神子畑鉱山の開発に伴い、明治20年(1887年)にこの地に移設された。
この建物は、フランス人レスカスと日本人加藤正矩が設計したと記録されている。レスカスは、明治村に移築保存されている西郷従道邸の設計者でもある。
明治初期に建てられたコロニアル・スタイルの特徴を良く残しており、正方形の建物の中心を廊下が真っすぐ通り、廊下の左右に二部屋づつ部屋が造られ、建物の四方はベランダが囲っている。窓とドアを開ければ、風が建物内を吹き抜ける。
瀟洒で開放的な建物だ。
こういう真四角で左右対称の家に住んでみたいというのが昔からの夢である。
この建物には、生野鉱山で働いたフランス人技師ムーセが住んでいたのではないかと伝えられており、そのためムーセ旧居とも呼ばれているが、実際に住んでいたかはよく分かっていない。
館内には、昨日の記事で紹介した神子畑選鉱場のかつての写真や模型などが展示されている。
ここから西に歩くと、廃校となった神子畑小学校の建物がある。
この廃校の建物も、いつ解体されるか分からない。

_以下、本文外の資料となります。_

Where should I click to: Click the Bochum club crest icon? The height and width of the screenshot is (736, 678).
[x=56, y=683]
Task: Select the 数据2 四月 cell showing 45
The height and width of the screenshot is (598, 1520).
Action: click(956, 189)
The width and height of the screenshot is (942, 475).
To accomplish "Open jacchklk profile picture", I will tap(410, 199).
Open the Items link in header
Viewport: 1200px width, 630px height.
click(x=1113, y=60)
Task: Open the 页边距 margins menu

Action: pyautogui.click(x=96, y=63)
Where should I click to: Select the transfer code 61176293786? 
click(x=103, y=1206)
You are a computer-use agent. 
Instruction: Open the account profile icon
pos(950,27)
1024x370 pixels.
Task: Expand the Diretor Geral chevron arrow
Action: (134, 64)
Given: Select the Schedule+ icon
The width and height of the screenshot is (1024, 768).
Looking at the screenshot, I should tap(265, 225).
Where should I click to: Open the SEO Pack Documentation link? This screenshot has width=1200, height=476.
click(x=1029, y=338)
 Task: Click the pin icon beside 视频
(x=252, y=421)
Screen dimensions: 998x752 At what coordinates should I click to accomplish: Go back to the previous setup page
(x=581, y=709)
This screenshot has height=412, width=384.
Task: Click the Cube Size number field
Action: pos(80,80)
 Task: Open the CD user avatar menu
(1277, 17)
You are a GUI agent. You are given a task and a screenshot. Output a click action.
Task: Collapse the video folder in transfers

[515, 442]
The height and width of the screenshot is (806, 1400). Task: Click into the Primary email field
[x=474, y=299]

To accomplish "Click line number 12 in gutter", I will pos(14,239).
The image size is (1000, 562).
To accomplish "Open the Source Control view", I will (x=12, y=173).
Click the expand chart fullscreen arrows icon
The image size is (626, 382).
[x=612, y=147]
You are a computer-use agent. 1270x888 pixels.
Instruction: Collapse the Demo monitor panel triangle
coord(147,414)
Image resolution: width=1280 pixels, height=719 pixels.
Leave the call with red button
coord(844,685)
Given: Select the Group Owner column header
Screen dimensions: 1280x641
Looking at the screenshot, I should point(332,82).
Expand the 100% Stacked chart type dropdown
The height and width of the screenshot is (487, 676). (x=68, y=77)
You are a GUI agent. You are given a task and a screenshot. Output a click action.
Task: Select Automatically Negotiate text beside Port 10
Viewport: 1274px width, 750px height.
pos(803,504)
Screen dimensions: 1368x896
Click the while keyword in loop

神子畑小学校は、昭和47年に閉校になったようだ。最後の卒業生を送り出してから、もう48年経ったわけだ。
私の母校の中学校も廃校となった。小学校も廃校の危機にある。自分が学び育った学び舎というものは、懐かしく、思い出深いものだ。
神子畑選鉱場の廃業と共に、ここで仕事をした人と家族の生活も一変しただろう。人々の生活様式の変化や産業の消長と共に、街や村も拡大したり消滅したりする。寂しいことだが、これも歴史の一面である。